Records provided>
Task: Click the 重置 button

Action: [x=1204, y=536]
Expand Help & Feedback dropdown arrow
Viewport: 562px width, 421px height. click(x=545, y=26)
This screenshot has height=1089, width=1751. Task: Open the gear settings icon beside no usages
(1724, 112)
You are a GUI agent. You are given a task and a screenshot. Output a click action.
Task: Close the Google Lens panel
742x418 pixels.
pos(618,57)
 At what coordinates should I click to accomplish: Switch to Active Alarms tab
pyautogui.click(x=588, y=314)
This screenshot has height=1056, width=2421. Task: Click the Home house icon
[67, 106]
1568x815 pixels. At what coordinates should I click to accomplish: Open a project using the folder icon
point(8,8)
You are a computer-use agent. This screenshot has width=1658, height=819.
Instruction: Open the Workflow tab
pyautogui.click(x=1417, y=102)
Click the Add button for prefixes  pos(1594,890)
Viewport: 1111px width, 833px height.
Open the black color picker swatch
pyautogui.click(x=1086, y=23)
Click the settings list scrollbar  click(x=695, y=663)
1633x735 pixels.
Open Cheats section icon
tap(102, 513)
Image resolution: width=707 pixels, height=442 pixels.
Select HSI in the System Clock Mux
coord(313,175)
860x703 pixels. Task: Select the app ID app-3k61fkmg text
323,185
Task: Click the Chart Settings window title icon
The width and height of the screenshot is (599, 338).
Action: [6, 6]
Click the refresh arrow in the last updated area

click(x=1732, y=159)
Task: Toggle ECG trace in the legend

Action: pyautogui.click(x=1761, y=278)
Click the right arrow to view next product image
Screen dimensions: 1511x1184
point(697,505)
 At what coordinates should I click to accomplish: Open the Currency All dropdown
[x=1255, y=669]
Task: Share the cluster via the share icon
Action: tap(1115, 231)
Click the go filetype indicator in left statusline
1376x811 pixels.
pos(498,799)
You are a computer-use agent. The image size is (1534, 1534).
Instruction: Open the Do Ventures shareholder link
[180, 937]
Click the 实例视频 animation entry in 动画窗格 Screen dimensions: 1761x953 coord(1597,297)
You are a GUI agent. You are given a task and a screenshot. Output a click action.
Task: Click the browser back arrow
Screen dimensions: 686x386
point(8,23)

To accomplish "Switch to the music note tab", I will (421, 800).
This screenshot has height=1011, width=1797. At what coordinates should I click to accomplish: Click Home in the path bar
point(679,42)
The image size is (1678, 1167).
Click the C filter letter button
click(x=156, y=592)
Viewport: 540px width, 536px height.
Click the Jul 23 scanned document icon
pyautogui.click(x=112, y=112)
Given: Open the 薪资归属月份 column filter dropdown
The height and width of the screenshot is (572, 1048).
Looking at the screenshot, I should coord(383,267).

What this task involves>
Each line above is to be reproduced exactly.

Task output>
Task: Click the 重置 button

Action: [x=1204, y=536]
Expand Help & Feedback dropdown arrow
Viewport: 562px width, 421px height. click(x=545, y=26)
This screenshot has height=1089, width=1751. Task: Open the gear settings icon beside no usages
(1724, 112)
You are a GUI agent. You are given a task and a screenshot. Output a click action.
Task: Close the Google Lens panel
742x418 pixels.
pos(618,57)
 At what coordinates should I click to accomplish: Switch to Active Alarms tab
pyautogui.click(x=588, y=314)
This screenshot has height=1056, width=2421. Task: Click the Home house icon
[67, 106]
1568x815 pixels. At what coordinates should I click to accomplish: Open a project using the folder icon
point(8,8)
You are a computer-use agent. This screenshot has width=1658, height=819.
Instruction: Open the Workflow tab
pyautogui.click(x=1417, y=102)
Click the Add button for prefixes  pos(1594,890)
Viewport: 1111px width, 833px height.
Open the black color picker swatch
pyautogui.click(x=1086, y=23)
Click the settings list scrollbar  click(x=695, y=663)
1633x735 pixels.
Open Cheats section icon
tap(102, 513)
Image resolution: width=707 pixels, height=442 pixels.
Select HSI in the System Clock Mux
coord(313,175)
860x703 pixels. Task: Select the app ID app-3k61fkmg text
323,185
Task: Click the Chart Settings window title icon
The width and height of the screenshot is (599, 338).
Action: [6, 6]
Click the refresh arrow in the last updated area

click(x=1732, y=159)
Task: Toggle ECG trace in the legend

Action: pyautogui.click(x=1761, y=278)
Click the right arrow to view next product image
Screen dimensions: 1511x1184
point(697,505)
 At what coordinates should I click to accomplish: Open the Currency All dropdown
[x=1255, y=669]
Task: Share the cluster via the share icon
Action: tap(1115, 231)
Click the go filetype indicator in left statusline
1376x811 pixels.
pos(498,799)
You are a computer-use agent. The image size is (1534, 1534).
Instruction: Open the Do Ventures shareholder link
[180, 937]
Click the 实例视频 animation entry in 动画窗格 Screen dimensions: 1761x953 coord(1597,297)
You are a GUI agent. You are given a task and a screenshot. Output a click action.
Task: Click the browser back arrow
Screen dimensions: 686x386
point(8,23)

To accomplish "Switch to the music note tab", I will (421, 800).
This screenshot has height=1011, width=1797. At what coordinates should I click to accomplish: Click Home in the path bar
point(679,42)
The image size is (1678, 1167).
Click the C filter letter button
click(x=156, y=592)
Viewport: 540px width, 536px height.
Click the Jul 23 scanned document icon
pyautogui.click(x=112, y=112)
Given: Open the 薪资归属月份 column filter dropdown
The height and width of the screenshot is (572, 1048).
Looking at the screenshot, I should coord(383,267).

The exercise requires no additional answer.